**** Excerpted data

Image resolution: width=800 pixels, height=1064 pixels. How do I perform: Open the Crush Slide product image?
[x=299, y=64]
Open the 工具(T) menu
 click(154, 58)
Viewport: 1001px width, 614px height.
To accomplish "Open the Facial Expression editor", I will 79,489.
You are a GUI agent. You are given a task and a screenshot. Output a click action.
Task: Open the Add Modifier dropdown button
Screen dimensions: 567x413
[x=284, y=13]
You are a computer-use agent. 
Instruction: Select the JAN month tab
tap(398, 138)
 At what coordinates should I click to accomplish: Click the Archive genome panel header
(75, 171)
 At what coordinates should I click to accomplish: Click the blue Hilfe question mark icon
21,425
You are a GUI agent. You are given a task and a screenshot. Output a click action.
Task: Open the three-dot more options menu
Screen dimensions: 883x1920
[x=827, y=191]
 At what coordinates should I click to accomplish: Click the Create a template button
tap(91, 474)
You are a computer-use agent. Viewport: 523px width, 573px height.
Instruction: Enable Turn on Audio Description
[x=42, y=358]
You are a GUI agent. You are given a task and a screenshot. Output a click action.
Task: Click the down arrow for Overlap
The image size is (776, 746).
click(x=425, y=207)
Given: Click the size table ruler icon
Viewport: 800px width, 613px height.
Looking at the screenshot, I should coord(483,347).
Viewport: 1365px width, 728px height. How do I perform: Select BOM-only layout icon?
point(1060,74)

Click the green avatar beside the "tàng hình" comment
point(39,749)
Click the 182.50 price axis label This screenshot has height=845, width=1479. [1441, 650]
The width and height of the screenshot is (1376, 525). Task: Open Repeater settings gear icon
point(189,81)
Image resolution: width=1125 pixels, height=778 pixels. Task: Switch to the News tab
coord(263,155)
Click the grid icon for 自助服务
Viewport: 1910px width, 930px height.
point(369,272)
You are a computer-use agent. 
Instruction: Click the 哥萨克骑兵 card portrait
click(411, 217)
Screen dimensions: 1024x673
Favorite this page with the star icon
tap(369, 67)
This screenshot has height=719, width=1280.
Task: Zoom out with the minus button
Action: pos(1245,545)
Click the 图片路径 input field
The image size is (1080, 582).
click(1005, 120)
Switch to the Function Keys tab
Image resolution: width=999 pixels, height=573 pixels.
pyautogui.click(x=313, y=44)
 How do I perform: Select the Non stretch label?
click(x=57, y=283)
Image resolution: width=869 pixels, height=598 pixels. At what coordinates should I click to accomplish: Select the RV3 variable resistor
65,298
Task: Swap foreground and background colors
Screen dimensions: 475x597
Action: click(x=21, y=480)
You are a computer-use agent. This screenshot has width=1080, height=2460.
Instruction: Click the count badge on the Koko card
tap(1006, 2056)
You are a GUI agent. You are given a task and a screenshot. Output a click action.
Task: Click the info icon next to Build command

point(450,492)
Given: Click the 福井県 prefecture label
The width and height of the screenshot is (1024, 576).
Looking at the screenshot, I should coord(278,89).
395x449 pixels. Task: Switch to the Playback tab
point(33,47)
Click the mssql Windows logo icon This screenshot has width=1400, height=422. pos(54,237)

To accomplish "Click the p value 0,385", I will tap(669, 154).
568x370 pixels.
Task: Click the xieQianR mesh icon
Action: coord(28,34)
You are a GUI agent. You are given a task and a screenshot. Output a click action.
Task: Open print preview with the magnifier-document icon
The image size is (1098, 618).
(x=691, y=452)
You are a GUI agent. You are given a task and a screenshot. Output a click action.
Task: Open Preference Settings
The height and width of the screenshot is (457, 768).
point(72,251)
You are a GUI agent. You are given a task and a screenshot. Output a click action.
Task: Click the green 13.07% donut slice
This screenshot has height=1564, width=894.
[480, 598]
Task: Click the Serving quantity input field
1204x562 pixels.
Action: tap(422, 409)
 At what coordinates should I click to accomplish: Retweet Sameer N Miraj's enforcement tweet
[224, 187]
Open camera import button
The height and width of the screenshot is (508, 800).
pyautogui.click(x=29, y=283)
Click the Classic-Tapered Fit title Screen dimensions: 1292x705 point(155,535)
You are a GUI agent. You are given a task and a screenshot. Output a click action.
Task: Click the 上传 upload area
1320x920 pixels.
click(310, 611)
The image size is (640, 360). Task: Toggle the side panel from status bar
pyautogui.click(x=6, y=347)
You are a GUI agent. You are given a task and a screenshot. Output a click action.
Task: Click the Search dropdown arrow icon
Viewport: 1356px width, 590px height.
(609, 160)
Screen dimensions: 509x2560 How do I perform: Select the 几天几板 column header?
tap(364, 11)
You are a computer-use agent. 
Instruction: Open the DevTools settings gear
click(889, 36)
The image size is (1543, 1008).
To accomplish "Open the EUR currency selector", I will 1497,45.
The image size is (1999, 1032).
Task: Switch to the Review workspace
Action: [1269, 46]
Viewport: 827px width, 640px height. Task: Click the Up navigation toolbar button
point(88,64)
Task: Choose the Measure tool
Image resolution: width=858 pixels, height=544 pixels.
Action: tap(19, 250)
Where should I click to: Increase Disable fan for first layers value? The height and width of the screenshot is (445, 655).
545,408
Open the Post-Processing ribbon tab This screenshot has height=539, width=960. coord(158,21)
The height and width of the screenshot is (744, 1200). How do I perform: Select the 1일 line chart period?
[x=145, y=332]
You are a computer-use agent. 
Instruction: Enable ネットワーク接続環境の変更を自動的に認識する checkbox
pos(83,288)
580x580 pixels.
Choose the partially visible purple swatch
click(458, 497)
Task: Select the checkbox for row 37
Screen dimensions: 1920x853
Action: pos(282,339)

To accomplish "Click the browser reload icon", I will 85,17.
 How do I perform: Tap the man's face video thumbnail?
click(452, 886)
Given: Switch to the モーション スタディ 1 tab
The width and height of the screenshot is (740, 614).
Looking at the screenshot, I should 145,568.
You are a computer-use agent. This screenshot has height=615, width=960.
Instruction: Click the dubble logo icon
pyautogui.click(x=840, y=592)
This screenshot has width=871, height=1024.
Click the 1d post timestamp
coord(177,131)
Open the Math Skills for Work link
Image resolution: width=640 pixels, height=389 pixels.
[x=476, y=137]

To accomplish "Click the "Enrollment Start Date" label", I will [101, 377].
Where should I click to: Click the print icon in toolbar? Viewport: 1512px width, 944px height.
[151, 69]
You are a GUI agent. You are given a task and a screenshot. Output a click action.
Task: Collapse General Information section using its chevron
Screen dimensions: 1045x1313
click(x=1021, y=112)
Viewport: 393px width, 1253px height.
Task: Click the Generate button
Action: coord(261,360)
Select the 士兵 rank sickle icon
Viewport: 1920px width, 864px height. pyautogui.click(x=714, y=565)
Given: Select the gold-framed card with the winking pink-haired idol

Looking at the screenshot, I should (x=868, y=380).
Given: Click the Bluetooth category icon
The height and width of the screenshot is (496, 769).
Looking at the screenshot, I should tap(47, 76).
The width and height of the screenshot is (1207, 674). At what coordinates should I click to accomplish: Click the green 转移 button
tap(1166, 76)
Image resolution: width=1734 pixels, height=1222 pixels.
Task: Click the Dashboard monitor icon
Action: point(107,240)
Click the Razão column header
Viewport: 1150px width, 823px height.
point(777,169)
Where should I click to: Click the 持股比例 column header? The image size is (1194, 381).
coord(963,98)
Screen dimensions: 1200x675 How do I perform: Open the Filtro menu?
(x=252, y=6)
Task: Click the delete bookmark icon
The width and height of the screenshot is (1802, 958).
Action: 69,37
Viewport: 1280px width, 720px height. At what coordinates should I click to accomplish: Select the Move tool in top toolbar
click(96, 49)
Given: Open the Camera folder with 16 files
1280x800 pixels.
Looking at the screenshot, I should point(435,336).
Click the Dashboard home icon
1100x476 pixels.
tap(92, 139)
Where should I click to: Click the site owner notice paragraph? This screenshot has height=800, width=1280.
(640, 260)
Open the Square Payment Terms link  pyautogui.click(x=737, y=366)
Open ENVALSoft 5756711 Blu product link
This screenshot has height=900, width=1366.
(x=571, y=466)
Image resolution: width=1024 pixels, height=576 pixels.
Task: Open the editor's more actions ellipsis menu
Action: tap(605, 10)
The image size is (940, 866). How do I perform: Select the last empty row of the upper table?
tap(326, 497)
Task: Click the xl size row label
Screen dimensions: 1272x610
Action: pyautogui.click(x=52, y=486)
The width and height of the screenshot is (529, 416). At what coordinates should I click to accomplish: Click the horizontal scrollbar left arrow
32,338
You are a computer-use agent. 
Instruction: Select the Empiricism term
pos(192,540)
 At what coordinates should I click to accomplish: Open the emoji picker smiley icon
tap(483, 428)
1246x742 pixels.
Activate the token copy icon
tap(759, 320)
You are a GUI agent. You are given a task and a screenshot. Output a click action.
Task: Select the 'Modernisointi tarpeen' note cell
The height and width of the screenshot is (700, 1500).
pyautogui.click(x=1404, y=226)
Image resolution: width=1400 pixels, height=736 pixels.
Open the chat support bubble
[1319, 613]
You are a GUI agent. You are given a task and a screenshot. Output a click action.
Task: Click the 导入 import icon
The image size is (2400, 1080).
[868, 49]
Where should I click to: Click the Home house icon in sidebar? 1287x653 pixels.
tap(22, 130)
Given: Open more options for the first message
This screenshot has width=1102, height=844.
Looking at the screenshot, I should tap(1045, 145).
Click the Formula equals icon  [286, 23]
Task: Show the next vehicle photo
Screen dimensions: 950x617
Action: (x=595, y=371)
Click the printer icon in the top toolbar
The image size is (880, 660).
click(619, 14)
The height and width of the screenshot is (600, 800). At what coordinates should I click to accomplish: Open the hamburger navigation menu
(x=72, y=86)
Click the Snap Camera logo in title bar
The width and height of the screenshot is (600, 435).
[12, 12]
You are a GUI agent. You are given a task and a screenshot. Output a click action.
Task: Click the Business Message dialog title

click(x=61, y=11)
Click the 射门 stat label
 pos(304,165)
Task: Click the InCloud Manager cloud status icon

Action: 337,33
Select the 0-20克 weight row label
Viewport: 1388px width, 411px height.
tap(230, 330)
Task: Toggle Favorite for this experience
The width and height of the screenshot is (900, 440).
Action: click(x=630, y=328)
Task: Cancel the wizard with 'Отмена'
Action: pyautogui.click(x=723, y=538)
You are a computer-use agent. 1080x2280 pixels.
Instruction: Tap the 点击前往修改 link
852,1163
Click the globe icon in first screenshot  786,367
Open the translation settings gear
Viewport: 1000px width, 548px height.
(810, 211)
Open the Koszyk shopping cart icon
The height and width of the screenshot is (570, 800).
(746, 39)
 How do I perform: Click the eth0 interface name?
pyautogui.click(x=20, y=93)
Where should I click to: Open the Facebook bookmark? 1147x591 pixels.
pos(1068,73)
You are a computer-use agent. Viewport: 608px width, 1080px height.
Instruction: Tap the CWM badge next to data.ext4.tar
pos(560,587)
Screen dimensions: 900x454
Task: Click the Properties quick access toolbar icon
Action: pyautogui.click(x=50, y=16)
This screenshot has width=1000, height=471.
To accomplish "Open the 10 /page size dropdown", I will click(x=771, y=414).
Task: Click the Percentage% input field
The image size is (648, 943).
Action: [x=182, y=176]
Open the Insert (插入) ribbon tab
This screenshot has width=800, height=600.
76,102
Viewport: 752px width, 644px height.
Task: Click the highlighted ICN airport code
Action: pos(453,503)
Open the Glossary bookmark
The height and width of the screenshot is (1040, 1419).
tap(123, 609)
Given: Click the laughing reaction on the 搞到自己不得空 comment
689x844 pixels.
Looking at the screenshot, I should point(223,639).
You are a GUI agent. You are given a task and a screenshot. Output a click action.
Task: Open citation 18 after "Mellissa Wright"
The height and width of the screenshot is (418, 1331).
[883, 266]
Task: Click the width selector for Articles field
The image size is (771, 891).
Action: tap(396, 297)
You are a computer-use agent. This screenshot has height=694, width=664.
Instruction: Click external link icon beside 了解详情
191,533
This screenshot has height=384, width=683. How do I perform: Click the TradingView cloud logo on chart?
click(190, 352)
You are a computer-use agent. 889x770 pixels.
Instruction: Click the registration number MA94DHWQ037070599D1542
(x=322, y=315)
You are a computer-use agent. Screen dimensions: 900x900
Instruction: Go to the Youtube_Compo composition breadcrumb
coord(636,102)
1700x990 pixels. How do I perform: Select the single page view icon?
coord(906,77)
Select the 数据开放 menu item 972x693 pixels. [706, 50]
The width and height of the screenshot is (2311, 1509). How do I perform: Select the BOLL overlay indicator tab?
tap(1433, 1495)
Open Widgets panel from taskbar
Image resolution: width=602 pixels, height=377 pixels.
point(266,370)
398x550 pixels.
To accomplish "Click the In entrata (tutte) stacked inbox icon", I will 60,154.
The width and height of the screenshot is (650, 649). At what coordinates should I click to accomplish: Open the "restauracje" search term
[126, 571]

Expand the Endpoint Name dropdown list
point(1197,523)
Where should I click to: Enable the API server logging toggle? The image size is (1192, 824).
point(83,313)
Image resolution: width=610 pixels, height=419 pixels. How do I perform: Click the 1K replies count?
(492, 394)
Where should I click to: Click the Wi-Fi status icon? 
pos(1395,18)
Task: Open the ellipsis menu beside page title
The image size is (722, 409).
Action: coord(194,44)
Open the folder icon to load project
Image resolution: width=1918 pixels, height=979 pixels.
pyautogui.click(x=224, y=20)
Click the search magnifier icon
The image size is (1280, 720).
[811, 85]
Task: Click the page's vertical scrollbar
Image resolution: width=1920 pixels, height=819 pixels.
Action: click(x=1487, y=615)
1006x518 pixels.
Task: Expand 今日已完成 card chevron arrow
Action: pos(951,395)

********

Tell how many lines in the data contain the word "folder", answering with that number and no other text.

2